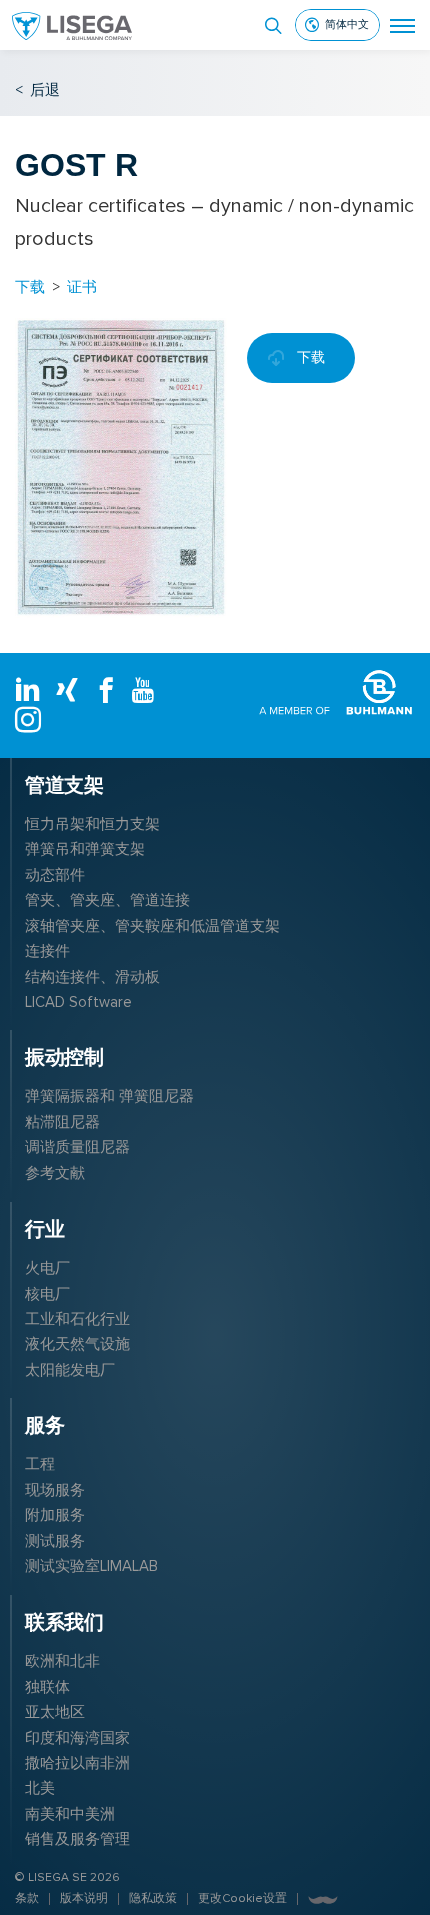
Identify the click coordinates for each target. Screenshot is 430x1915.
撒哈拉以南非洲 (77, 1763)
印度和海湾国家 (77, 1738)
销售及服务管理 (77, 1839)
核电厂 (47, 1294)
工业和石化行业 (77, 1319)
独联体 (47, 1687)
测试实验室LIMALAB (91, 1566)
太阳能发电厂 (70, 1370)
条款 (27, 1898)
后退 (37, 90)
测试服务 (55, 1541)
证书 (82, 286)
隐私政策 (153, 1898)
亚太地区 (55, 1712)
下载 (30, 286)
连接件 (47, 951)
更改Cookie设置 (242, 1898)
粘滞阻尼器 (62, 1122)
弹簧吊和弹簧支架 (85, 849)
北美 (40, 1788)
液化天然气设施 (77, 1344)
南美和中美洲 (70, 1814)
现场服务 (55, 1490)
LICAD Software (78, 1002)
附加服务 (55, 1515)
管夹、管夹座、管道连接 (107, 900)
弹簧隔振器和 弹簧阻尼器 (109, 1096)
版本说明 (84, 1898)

● ● ● ●

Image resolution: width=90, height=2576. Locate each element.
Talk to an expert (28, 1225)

● ● ● ●

_What the exercise asks_: Only lines with the word "each" should be collected from the material.

_Response for this exercise_:
Identify the click coordinates for each target. Screenshot is 430x1915.
Image resolution: width=90, height=2576. Locate each element.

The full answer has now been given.